It was in vain that I asked Holmes to remain for
the evening. It was evident to me that he though he might bring trouble to the
roof he was under, and that that was the motive which impelled him to go. With
a few hurried words as to our plans for the morrow he rose and came out with me
into the garden, clambering over the wall which leads into Mortimer Street, and
immediately whistling for a hansom, in which I heard him drive away.

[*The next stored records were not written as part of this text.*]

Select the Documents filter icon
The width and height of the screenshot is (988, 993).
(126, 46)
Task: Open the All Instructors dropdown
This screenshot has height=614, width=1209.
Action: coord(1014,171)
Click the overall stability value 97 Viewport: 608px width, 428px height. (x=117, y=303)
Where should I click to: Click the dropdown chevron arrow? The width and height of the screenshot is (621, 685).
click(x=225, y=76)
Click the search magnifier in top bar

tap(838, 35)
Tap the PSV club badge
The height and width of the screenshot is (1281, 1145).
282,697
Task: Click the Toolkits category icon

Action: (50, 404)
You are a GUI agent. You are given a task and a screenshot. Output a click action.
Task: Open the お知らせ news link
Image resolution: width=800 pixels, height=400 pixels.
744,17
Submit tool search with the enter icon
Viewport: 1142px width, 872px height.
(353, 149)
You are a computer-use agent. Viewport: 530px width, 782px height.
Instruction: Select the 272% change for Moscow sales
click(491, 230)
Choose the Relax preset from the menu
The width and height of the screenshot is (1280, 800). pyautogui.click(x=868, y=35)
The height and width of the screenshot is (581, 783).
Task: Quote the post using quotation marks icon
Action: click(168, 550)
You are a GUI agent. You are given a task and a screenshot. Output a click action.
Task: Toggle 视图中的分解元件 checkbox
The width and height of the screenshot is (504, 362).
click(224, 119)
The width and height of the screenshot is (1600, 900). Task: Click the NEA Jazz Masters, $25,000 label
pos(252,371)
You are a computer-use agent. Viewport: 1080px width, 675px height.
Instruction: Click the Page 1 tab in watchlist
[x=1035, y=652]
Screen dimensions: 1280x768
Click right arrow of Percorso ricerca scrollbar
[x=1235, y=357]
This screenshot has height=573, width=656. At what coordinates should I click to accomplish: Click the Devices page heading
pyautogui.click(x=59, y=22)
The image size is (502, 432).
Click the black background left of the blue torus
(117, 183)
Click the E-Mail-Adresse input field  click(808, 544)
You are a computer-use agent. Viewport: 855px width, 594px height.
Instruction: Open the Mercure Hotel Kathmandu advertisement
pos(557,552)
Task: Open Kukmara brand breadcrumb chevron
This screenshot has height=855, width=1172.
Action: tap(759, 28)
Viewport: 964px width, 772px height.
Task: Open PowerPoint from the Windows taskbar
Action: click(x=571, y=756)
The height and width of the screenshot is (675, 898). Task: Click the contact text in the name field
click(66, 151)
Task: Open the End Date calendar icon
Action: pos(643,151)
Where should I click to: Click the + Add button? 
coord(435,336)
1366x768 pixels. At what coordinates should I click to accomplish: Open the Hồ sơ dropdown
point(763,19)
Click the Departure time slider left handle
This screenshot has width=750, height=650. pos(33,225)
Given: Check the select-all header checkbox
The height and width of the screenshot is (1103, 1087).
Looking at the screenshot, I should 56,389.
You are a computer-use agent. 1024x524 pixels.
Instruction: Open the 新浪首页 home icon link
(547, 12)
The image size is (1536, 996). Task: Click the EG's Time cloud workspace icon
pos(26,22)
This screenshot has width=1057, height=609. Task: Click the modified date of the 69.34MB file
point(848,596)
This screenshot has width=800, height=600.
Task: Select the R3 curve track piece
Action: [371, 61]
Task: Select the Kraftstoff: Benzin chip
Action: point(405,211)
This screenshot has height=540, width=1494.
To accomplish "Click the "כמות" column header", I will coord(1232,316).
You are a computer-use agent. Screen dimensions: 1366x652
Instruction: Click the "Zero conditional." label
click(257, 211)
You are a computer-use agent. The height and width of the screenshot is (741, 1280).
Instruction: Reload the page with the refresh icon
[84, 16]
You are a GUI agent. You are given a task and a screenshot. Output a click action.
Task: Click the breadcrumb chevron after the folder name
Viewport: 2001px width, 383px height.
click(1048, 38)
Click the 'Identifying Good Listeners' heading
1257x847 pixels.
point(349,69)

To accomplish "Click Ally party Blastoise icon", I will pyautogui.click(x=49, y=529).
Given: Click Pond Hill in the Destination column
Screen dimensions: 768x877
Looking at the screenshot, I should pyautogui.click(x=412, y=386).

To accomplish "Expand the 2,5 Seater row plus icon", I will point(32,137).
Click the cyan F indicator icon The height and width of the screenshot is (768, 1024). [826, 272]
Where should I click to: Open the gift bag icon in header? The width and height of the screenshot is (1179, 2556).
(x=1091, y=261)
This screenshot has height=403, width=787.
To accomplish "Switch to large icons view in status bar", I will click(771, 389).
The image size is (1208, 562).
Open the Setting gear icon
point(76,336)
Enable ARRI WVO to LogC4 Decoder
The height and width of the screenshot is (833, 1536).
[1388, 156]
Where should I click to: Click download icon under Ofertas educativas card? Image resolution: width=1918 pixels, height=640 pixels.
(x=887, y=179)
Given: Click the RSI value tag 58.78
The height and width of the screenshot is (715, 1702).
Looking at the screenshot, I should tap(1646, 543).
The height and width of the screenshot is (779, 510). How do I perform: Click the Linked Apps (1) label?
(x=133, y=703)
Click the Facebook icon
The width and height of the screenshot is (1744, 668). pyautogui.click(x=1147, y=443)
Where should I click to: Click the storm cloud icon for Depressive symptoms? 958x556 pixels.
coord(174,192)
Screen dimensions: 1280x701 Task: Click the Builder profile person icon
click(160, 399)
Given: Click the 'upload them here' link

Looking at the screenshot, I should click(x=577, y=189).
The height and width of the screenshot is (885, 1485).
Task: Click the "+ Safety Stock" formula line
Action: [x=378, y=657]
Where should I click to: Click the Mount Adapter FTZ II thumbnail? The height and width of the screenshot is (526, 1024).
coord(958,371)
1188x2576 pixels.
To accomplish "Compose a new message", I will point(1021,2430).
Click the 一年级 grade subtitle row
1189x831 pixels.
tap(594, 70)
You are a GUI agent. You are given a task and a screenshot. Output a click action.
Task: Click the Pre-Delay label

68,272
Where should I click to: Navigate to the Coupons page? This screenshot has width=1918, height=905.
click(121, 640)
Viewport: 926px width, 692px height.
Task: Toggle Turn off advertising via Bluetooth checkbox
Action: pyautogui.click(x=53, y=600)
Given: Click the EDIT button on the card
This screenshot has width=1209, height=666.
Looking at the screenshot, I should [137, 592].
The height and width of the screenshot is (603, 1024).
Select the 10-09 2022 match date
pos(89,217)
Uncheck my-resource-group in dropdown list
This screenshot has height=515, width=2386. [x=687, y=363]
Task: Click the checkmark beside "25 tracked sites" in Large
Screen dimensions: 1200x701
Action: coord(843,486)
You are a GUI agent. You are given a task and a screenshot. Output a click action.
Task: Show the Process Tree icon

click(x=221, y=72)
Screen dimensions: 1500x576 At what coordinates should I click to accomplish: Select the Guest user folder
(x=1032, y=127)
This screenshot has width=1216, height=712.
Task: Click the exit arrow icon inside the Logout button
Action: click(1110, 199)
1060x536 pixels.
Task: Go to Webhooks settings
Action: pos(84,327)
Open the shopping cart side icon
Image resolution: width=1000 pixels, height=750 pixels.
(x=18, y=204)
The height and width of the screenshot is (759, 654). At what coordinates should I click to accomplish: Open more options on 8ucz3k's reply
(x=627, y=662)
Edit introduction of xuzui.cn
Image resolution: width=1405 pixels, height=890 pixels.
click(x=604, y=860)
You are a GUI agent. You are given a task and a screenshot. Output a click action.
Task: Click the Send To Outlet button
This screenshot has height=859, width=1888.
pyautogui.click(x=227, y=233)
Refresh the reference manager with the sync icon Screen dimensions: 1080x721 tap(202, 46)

In the morning I obeyed Holmes's injunctions to
the letter. A hansom was procured with such precaution as would prevent its
being one which was placed ready for us, and I drove immediately after
breakfast to the Lowther Arcade, through which I hurried at the top of my
speed. A brougham was waiting with a very massive driver wrapped in a dark
cloak, who, the instant that I had stepped in, whipped up the horse and rattled
off to Victoria Station. On my alighting there he turned the carriage, and
dashed away again without so much as a look in my direction.
So far all had gone admirably. My luggage was
waiting for me, and I had no difficulty in finding the carriage, which Holmes
had indicated, the less so as it was the only one in the train which was marked
"Engaged." My only source of anxiety now was the nonappearance of
Holmes. The station clock marked only seven minutes from the time when we were
due to start. In vain I searched among the groups of travelers and leave-takers
for the little figure of my friend. There was no sign of him. I spent a few
minutes in assisting a venerable Italian priest, who was endeavoring to make a
porter understand, in his broken English, that his luggage was to be booked
through to Paris.
Then, having taken another look round, I
returned to my carriage, where I found that the porter, in spite of the ticket,
had given me my decrepit Italian friend as a traveling companion. It was
useless for me to explain to him that his presence was an intrusion, for my
Italian was even more limited than his English, so I shrugged my shoulders
resignedly, and continued to look out anxiously for my friend. A chill of fear
had come over me, as I thought that his absence might mean that some blow had
fallen during the night. Already the doors had all been shut and the whistle
blown, when—
"My dear Watson," said a voice,
"you have not even condescended to say good-morning."
I turned in uncontrollable astonishment. The
aged ecclesiastic had turned his face towards me. For an instant the wrinkles
were smoothed away, the nose drew away from the chin, the lower lip ceased to
protrude and the mouth to mumble, the dull eyes regained their fire, the
drooping figure expanded. The next the whole frame collapsed again, and Holmes
had gone as quickly as he had come.
"Good heavens!" I cried; "how you
startled me!"
"Every precaution is still necessary,"
he whispered.
"I have reason to think that they are hot
upon our trail. Ah, there is Moriarty himself."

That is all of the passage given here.